> [Reading passage]:
________
Do you ever find you have projects or tasks that you just never get to? Each week you intend finally to start going to the gym, start the diet, clean the garage, organize your office, or launch that new work project you have been talking about for years, only to watch pressing deadlines at work or immediate priorities at home, push these tasks off until next week. I want to share a simple, yet powerful, concept that may make a difference and help you take a few things off your plate.

In 2015, my wife and I were expecting our daughter in December. I blocked off several months after the due date to ensure I would not have to travel in those first few months as a new parent. Seeing all those open weeks on my calendar, my optimistic and clueless new parent-self thought… that will be a perfect time to start writing the book I have been talking about for years (You can laugh now!). The reality of being a new parent kicked in quick, along with the exhaustion, tiredness, and inability to think straight. I would try and sit down to write between meals, naps, diapers, and responding to emails for my company… but it never happened. Each day, a semi-defeated and tired self would say “I will start tomorrow.” After about three months of feeling guilty and making myself wrong for not making progress, I remembered a piece of advice from a mentor of mine.

I was committed to writing my book, but given the circumstances as a new parent, it was not realistic to work on it at the time. I chose to un-commit to writing my book at that moment, and I would revisit the book in January, 2017. I put a reminder in my calendar, closed the book, and felt a weight lifted.  I recommitted to my book back in January of this year. I am currently 80% done with my book proposal, which I will finish before the end of this year!
________
> [Do this]:
Decide whether each statement agrees with the passage about putting off a book project, answering yes or no and quoting the passage's deciding words.
1. The writer and the writer's wife expected their daughter to arrive in December 2015.
2. The writer made steady progress on the book during the months blocked off after the due date.
3. The writer set January 2017 as the time to return to the book.
The lines that come after this passage are separate material.
________
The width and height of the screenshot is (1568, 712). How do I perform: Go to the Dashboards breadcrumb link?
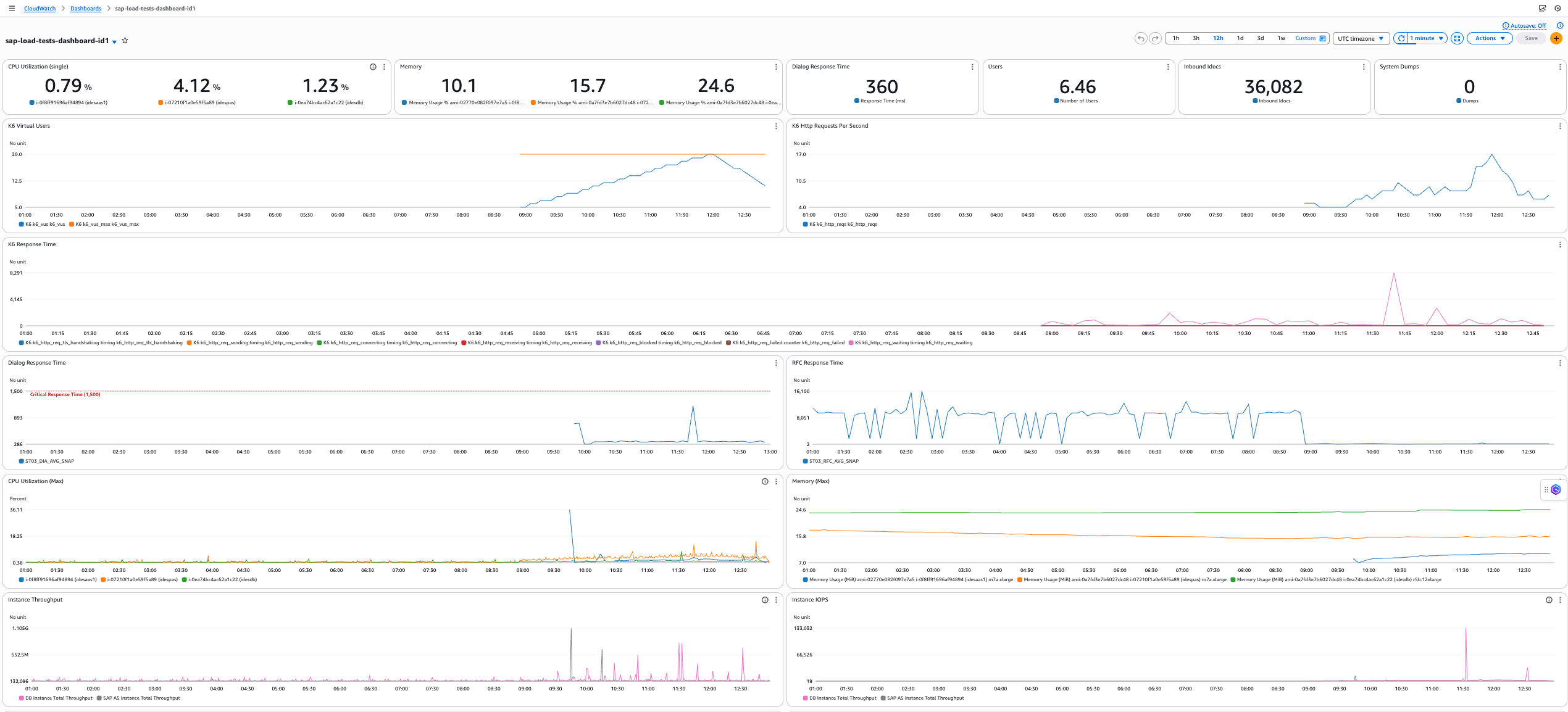pyautogui.click(x=86, y=9)
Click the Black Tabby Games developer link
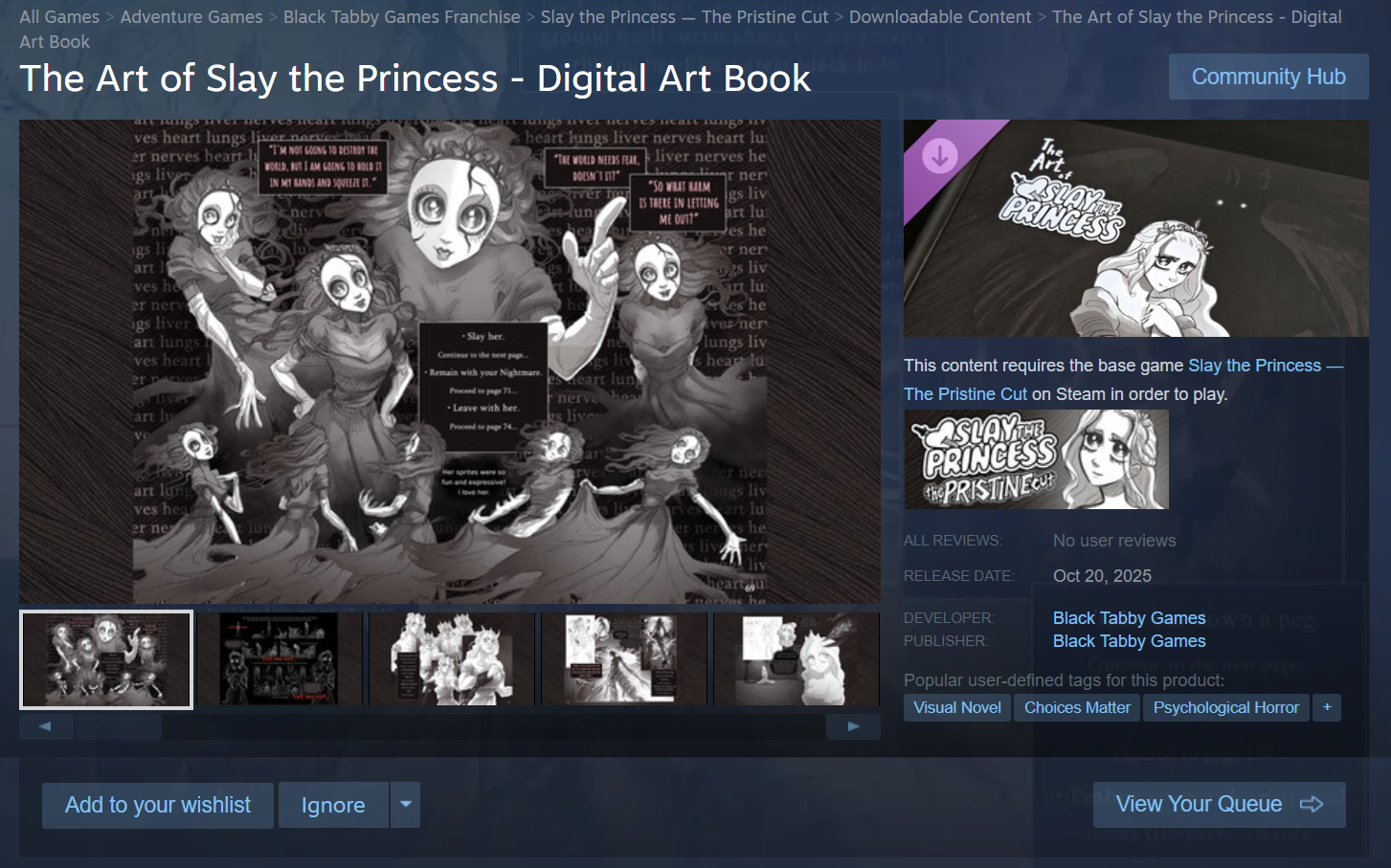 click(1129, 618)
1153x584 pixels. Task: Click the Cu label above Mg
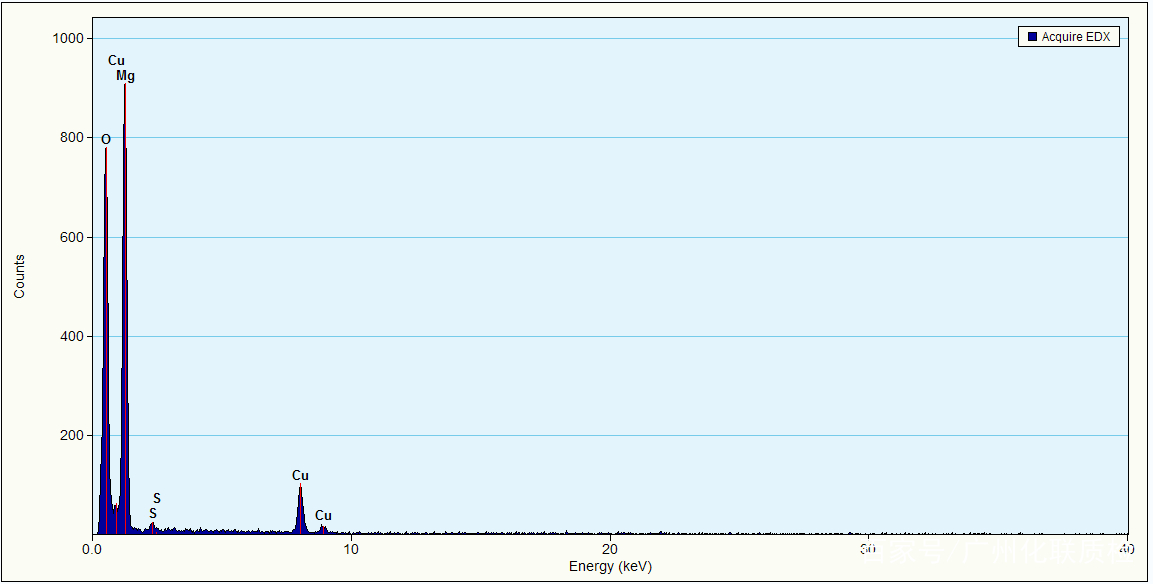(117, 61)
________
> [Answer]:
1. Yes: "In 2015, my wife and I were expecting our daughter in December."
2. No: "I would try and sit down to write between meals, naps, diapers, and responding to emails for my company… but it never happened."
3. Yes: "I would revisit the book in January, 2017."